[Recorded data]
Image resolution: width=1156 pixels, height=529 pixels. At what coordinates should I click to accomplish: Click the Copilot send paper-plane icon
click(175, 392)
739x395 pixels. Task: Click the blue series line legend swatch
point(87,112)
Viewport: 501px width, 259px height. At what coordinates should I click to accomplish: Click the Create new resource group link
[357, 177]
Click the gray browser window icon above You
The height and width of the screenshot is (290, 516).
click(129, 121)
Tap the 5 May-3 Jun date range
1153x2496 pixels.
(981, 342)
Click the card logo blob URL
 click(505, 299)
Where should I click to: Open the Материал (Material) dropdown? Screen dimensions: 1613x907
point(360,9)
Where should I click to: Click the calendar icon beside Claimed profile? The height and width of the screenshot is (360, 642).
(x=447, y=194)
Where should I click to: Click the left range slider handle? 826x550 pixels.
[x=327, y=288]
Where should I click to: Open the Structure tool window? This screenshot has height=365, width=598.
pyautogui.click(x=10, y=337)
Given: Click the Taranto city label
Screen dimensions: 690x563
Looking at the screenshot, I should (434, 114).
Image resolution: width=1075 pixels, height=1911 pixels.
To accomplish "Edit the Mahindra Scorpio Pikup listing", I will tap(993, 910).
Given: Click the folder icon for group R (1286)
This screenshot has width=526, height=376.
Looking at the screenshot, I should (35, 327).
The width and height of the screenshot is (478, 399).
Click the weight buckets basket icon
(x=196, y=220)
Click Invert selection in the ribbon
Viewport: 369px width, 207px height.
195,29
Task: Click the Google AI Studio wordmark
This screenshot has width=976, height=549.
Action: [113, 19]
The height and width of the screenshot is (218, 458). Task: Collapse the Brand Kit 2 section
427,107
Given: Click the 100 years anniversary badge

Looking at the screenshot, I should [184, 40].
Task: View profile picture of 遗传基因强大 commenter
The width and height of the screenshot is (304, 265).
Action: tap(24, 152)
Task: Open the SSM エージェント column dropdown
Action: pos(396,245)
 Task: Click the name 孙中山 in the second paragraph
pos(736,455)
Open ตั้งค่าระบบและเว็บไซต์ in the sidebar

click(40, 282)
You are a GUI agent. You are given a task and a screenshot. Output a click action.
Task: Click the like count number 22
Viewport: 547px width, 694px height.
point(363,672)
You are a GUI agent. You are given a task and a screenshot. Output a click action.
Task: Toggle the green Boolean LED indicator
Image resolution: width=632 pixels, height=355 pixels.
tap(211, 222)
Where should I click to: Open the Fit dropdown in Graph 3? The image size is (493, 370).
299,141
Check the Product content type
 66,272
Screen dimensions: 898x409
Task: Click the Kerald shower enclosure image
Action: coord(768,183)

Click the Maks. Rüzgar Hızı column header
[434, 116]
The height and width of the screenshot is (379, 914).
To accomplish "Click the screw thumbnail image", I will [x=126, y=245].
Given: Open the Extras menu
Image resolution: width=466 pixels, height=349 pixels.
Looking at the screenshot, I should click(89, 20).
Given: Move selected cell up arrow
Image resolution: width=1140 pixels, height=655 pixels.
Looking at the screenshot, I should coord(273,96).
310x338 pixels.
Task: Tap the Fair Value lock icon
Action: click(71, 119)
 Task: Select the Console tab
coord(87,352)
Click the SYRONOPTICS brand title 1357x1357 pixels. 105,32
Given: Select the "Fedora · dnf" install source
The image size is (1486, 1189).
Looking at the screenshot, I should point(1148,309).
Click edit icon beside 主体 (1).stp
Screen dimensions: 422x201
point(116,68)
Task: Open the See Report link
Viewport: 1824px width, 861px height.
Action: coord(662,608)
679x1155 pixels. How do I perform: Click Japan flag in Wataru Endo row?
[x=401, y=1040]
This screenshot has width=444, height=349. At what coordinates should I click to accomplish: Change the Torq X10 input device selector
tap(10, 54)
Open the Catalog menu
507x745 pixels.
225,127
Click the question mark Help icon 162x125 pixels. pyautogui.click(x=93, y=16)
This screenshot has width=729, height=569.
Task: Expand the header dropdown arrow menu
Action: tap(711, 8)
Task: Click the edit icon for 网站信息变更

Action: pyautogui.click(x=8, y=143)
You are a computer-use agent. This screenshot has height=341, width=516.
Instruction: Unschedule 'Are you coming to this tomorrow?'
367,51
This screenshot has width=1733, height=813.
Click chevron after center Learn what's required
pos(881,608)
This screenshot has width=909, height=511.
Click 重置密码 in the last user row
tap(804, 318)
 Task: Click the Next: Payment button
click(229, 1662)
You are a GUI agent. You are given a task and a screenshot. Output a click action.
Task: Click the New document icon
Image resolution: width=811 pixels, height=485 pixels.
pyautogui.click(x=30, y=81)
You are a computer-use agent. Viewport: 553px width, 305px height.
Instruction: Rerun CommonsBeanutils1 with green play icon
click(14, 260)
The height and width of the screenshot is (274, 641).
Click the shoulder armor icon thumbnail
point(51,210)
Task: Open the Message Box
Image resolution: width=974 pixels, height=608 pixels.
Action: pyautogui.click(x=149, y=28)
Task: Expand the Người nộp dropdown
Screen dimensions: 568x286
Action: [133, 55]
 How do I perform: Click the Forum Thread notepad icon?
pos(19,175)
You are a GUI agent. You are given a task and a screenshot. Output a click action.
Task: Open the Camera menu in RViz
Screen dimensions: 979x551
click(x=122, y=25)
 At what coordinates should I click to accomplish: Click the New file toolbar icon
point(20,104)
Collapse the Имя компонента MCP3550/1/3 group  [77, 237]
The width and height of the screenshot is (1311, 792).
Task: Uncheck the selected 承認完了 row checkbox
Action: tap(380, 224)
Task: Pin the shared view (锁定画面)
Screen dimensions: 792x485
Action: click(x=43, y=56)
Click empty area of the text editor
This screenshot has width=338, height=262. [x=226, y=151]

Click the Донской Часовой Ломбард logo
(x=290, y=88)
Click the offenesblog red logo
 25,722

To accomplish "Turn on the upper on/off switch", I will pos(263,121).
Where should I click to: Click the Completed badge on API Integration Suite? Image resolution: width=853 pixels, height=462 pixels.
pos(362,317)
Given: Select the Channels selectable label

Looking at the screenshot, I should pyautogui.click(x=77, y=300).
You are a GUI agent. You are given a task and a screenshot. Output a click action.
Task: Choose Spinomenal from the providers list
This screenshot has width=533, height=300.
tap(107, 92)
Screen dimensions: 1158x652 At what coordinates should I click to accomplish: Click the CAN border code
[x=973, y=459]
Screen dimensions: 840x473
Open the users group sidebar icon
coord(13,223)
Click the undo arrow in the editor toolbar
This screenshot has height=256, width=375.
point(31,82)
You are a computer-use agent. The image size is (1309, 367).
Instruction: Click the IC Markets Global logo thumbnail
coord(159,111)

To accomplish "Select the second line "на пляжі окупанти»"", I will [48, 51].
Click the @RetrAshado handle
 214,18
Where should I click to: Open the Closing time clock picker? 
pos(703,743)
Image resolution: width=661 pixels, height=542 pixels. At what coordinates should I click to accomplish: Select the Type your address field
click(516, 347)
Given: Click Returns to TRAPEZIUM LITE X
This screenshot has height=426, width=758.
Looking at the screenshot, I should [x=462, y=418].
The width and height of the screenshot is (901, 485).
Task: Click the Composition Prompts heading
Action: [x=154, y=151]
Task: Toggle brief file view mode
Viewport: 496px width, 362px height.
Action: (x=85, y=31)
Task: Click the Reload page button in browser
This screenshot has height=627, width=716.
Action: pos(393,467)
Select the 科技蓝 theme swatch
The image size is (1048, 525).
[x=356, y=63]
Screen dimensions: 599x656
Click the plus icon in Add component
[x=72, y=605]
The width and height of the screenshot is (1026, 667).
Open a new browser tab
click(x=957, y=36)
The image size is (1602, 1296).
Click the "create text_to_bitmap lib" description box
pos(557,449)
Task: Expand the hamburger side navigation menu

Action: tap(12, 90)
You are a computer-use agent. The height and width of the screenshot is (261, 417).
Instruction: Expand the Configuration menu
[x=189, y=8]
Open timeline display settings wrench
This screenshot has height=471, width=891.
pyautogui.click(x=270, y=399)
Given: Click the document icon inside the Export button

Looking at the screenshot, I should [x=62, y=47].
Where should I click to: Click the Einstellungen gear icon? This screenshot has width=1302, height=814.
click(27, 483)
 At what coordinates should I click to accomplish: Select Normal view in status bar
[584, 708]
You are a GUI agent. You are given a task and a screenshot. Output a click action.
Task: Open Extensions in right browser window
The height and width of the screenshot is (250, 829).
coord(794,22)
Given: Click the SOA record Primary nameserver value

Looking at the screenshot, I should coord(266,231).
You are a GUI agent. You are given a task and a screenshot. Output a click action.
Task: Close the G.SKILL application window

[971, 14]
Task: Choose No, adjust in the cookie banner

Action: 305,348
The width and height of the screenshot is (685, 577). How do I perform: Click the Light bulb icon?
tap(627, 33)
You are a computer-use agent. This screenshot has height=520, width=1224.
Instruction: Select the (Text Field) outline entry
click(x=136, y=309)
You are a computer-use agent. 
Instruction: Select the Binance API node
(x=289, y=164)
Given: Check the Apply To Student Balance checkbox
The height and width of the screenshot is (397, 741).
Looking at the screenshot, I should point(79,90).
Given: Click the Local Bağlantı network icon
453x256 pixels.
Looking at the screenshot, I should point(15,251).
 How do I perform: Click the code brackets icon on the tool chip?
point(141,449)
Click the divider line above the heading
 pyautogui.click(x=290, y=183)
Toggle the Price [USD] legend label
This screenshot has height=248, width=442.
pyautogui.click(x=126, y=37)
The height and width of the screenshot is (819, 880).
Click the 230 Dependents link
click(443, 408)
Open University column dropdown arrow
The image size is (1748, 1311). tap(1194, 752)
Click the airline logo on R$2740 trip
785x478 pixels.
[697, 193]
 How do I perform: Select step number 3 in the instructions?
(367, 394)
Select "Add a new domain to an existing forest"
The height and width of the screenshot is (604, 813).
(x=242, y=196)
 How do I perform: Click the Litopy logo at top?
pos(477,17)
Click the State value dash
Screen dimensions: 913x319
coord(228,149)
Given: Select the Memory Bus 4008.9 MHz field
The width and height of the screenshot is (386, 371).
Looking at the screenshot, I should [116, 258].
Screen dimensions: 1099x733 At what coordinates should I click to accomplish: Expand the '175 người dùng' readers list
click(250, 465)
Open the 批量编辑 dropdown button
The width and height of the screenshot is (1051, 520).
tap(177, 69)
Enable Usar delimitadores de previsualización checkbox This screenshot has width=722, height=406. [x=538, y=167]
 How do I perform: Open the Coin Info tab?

**Task prompt:**
Please copy out the items above verbatim, from the line containing "Task: Expand the Người nộp dropdown" through the line containing "This screenshot has width=338, height=262.", with both of those lines included.

**Solution:**
Task: Expand the Người nộp dropdown
Screen dimensions: 568x286
Action: [133, 55]
 How do I perform: Click the Forum Thread notepad icon?
pos(19,175)
You are a GUI agent. You are given a task and a screenshot. Output a click action.
Task: Open the Camera menu in RViz
Screen dimensions: 979x551
click(x=122, y=25)
 At what coordinates should I click to accomplish: Click the New file toolbar icon
point(20,104)
Collapse the Имя компонента MCP3550/1/3 group  [77, 237]
The width and height of the screenshot is (1311, 792).
Task: Uncheck the selected 承認完了 row checkbox
Action: tap(380, 224)
Task: Pin the shared view (锁定画面)
Screen dimensions: 792x485
Action: click(x=43, y=56)
Click empty area of the text editor
This screenshot has width=338, height=262. [x=226, y=151]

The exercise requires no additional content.